Cela étant, l’institution du lévirat est aujourd’hui largement remise en cause, même en Afrique, car cette coutume dont l’objectif premier était de protéger les veuves se retrouve dévoyée à des fins plus mercantiles : le nouveau mari héritant de sa nouvelle épouse, de plus en plus d’hommes n’accepteraient la charge d’une nouvelle famille que pour récupérer l’héritage.
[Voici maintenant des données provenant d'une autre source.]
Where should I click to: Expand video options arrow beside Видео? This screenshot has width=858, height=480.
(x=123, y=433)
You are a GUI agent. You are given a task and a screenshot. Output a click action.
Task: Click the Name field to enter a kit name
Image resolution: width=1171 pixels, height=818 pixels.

De nombreux témoignages font état de situations où les hommes prennent les parcelles de terre et le bétail, puis les revendent pour avoir de l’argent, et laissent ensuite la femme se débrouiller seule avec ses enfants.
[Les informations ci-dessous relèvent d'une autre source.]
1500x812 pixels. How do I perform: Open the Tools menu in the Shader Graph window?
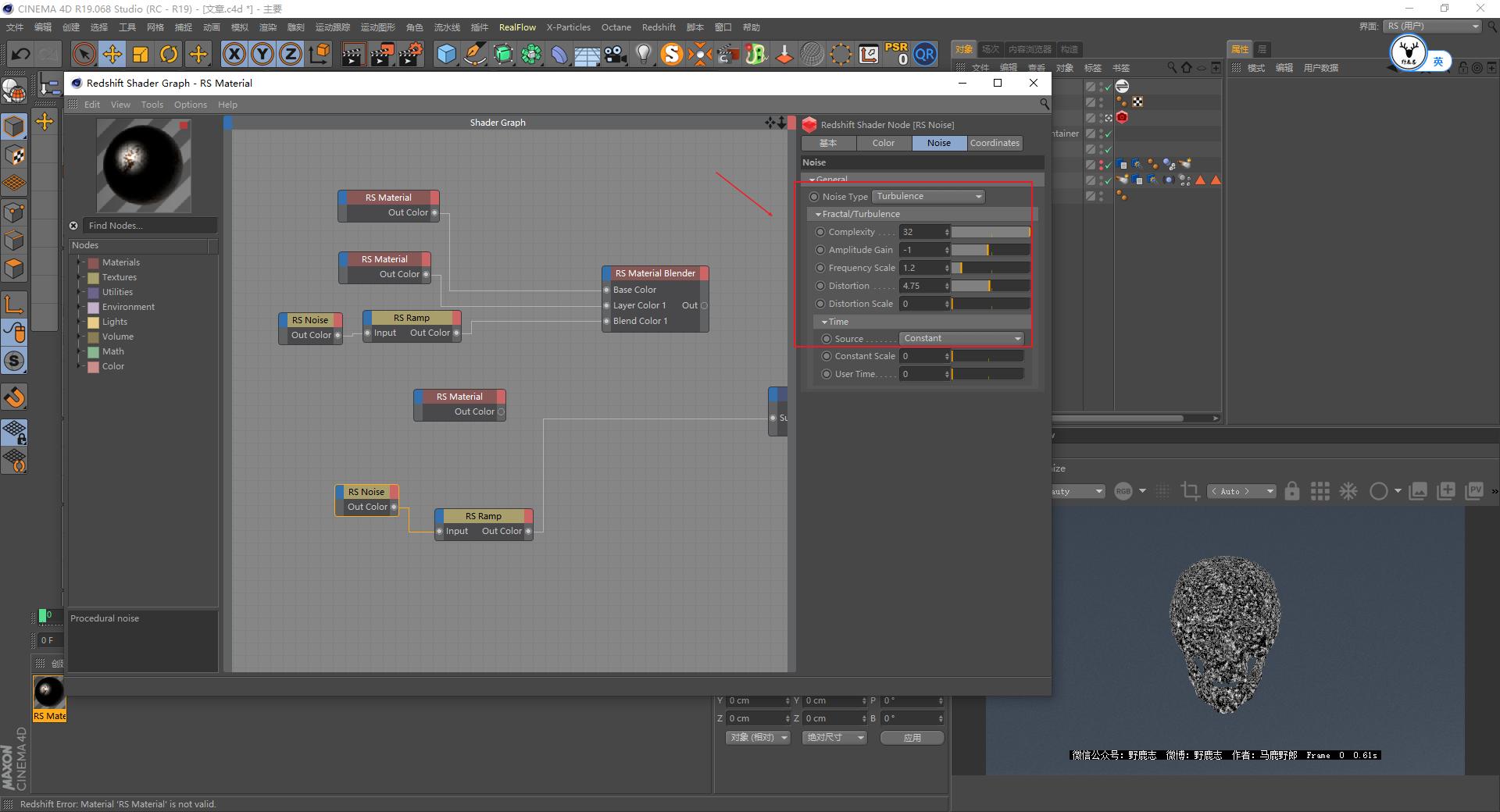click(x=152, y=104)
Au Kenya, le lévirat a même été perverti jusqu’à l’apparition de » laveurs de veuves « , véritables gigolos professionnels, payés par la belle famille pour s’emparer des biens des femmes ayant perdu leur mari…
A noter aussi : la pratique du lévirat coexiste souvent avec son pendant féminin, le sororat, qui veut qu’un homme veuf épouse la sœur de sa femme décédée. Mais là encore on constate des dévoiements de l’esprit premier de la tradition. Ainsi, lorsqu’une femme est stérile, elle est contrainte de fournir à son époux une sœur qui sera à même d’enfanter, mais les enfants à venir seront considérés comme ceux de la première femme.
Aujourd’hui, même si le lévirat est encore très largement en vigueur dans certains pays africains (Burkina Faso, Togo etc.), il a été interdit dans d’autres car considéré comme une pratique souvent forcée et allant de pair avec la polygamie. C’est le cas notamment au Bénin qui, en même temps que la polygamie, a banni cet usage le 17 juin 2004.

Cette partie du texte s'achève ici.